This year if you’re under ten you get a book. Nice square shape. Not that I find them much better. Then I run out of labels or forget to put the name of the person whose present it is and have to unwrap it. And have you tried buying hankerchiefs recently? They were standard stuff for grandmothers and men in my day. Now they are like gold dust. Tesco does not sell them other than as novelties. Does nobody need hankies these days? What about the drip on the end of my nose. I cant be the only person……
Having wrapped the presents I realise I have forgotten two or three grandchildren. I have about 20 so it is easy to do. Bugger, another trip of maximum ill will (I am an iconoclast) to buy the remnants. At least I don’t have to get a tree for my Bungalow. Surely Father Christmas won’t notice, but bet my bottom dollar that youngest grandson, Alfie will.
I’m not on turkey duty this Christmas, hooray. A vote was taken and it’s partridge at the other end of village. No carving needed and you can get them from Aldi. But I must do my bit as granny. I have five chairs in my kitchen but each family is at least six or more. Cheese on toast is the highlight of my cuisine. I could do goose (just roast for a few hours), apple sauce, baked potatoes and some of those runner beans I stuffed into the freezer un labelled, and blackberry pie to follow. But the under tens will baulk at goose and my baked potatoes won’t be the same as their mother’s baked potatoes. Will their mums mind if I fill them up on Ice cream? All children like icecream. Bugger healthy eating. Even worse the other family close by is full of discerning grandsons used to a la this and drizzle of that. Rib of Yorkshire beef, Yorkshire puddings with proffitaroles for pud should do it and hope someone can carve. Nobody admits to being a carving virgin, but nobody volunteers. I will sit on the laundry basket.

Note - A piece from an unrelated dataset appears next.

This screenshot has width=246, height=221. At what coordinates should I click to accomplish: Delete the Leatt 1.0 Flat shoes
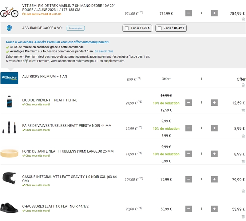coord(243,217)
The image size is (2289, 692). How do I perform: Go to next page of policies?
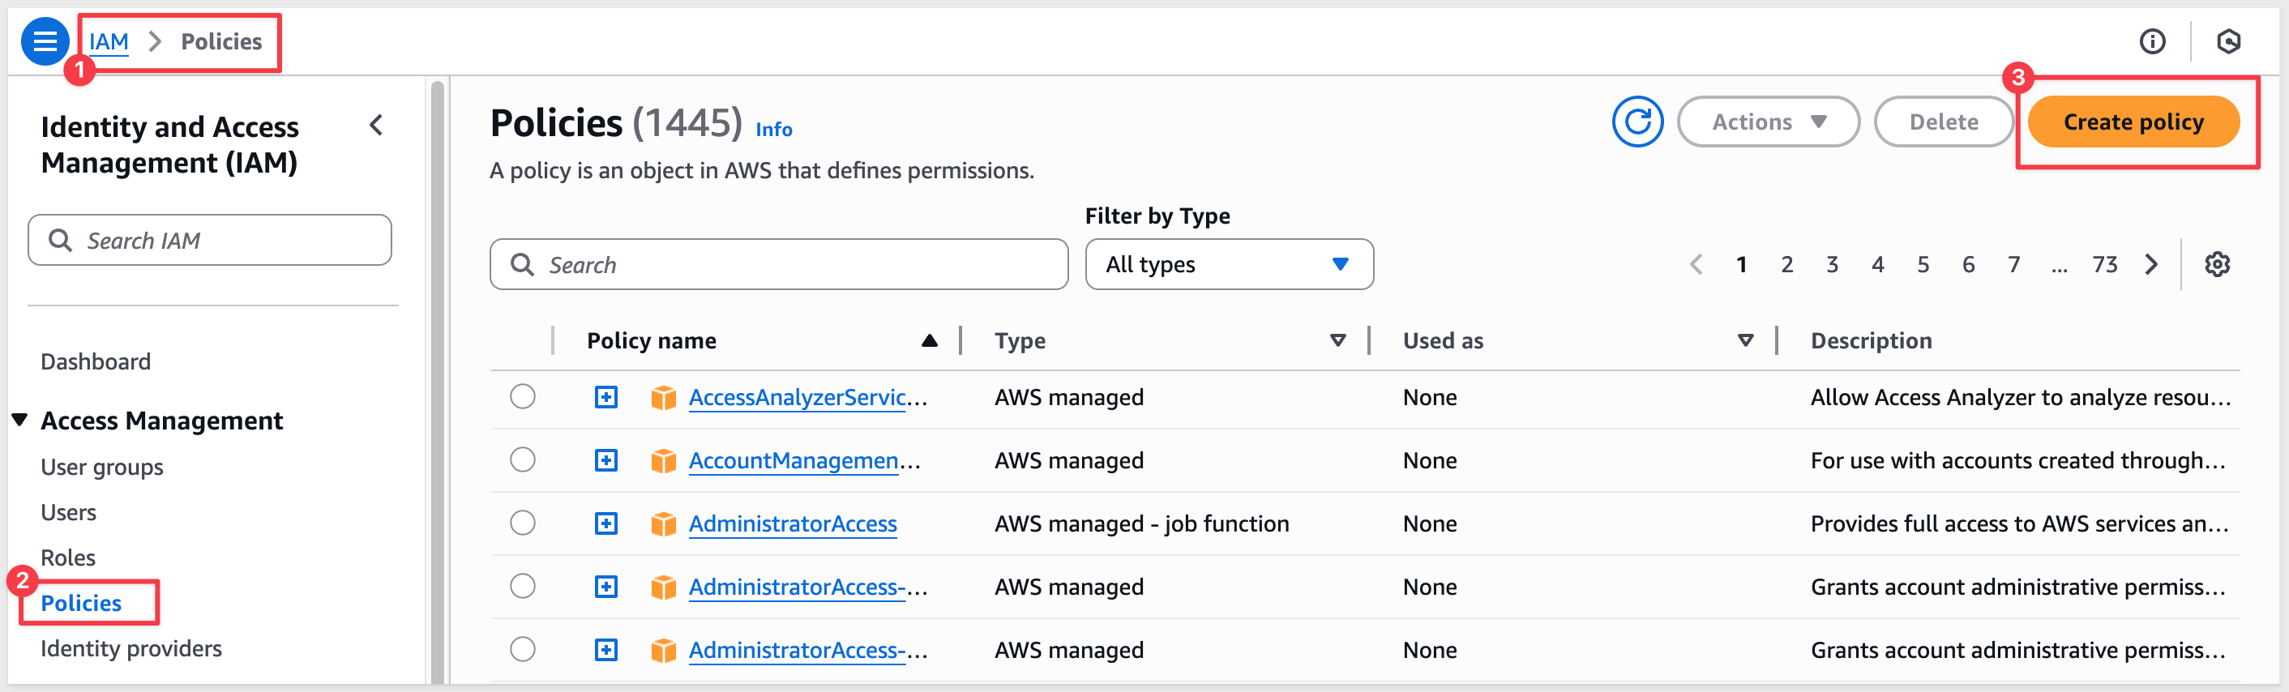click(x=2150, y=264)
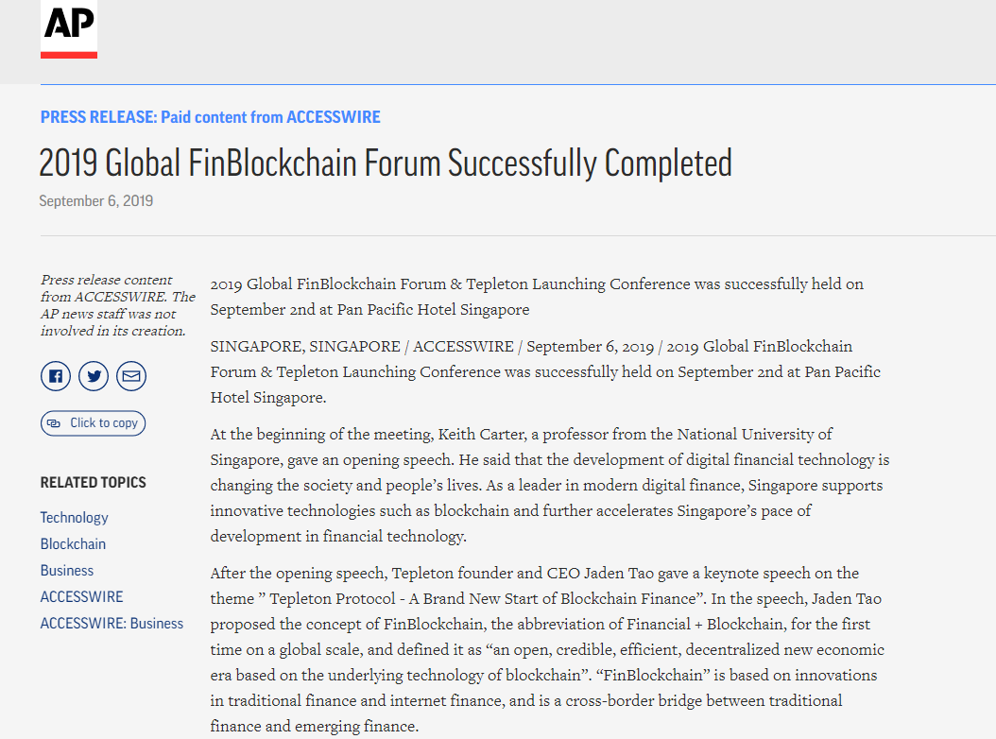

And what about Peter, with whom I last shared a home. His picnic is even more of a challenge. Peter languishes in a home and I visit him, over a couple of hundred miles round trip, once a month with a picnic lunch. It is full of rich, garlicky, double creamy delicacies. Everything unhealthy that he cant get in the home. Mince pies and brandy butter is a given but can I put boeuf bourgonaise into a large thermos, and smuggle chilled champagne in another thermos?
Baby Jesus and all that jazz is a splendid idea, but I cant help feel it’s over the top and teetering on the edge of schmultz. I must be getting old, but christmas does seem so over the top. Not sure how many more Christmases I’ve got to wrestle with garish paper.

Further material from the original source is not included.